Assignment:
Under no circumstances alter the records; copy each one exactly.

Records supplied:
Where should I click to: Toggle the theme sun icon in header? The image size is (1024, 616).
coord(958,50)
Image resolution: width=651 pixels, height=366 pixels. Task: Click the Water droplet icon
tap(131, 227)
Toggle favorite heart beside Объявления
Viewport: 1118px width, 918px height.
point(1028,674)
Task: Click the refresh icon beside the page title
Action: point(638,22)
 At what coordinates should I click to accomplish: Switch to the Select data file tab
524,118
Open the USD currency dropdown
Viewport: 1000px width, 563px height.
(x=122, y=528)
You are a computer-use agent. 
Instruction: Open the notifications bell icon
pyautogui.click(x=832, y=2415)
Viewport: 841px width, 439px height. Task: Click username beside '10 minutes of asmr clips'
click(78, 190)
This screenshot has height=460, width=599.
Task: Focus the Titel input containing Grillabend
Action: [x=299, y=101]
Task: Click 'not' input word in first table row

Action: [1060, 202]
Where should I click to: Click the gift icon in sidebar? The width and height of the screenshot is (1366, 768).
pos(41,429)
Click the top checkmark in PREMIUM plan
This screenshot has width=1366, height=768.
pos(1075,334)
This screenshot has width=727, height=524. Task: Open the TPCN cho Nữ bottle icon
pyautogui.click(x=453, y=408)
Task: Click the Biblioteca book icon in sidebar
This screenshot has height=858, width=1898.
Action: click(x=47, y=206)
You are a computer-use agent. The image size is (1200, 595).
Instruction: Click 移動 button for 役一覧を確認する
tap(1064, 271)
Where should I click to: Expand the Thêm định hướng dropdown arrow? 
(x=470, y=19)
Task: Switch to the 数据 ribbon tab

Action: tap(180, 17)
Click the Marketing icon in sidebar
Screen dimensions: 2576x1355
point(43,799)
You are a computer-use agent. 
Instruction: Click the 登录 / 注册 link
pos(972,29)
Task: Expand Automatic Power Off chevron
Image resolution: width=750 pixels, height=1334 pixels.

Solved problem:
Where should I click to: Toggle the theme sun icon in header? The image size is (1024, 616).
coord(958,50)
Image resolution: width=651 pixels, height=366 pixels. Task: Click the Water droplet icon
tap(131, 227)
Toggle favorite heart beside Объявления
Viewport: 1118px width, 918px height.
point(1028,674)
Task: Click the refresh icon beside the page title
Action: point(638,22)
 At what coordinates should I click to accomplish: Switch to the Select data file tab
524,118
Open the USD currency dropdown
Viewport: 1000px width, 563px height.
(x=122, y=528)
You are a computer-use agent. 
Instruction: Open the notifications bell icon
pyautogui.click(x=832, y=2415)
Viewport: 841px width, 439px height. Task: Click username beside '10 minutes of asmr clips'
click(78, 190)
This screenshot has height=460, width=599.
Task: Focus the Titel input containing Grillabend
Action: [x=299, y=101]
Task: Click 'not' input word in first table row

Action: [1060, 202]
Where should I click to: Click the gift icon in sidebar? The width and height of the screenshot is (1366, 768).
pos(41,429)
Click the top checkmark in PREMIUM plan
This screenshot has width=1366, height=768.
pos(1075,334)
This screenshot has width=727, height=524. Task: Open the TPCN cho Nữ bottle icon
pyautogui.click(x=453, y=408)
Task: Click the Biblioteca book icon in sidebar
This screenshot has height=858, width=1898.
Action: click(x=47, y=206)
You are a computer-use agent. The image size is (1200, 595).
Instruction: Click 移動 button for 役一覧を確認する
tap(1064, 271)
Where should I click to: Expand the Thêm định hướng dropdown arrow? 
(x=470, y=19)
Task: Switch to the 数据 ribbon tab

Action: tap(180, 17)
Click the Marketing icon in sidebar
Screen dimensions: 2576x1355
point(43,799)
You are a computer-use agent. 
Instruction: Click the 登录 / 注册 link
pos(972,29)
Task: Expand Automatic Power Off chevron
Image resolution: width=750 pixels, height=1334 pixels.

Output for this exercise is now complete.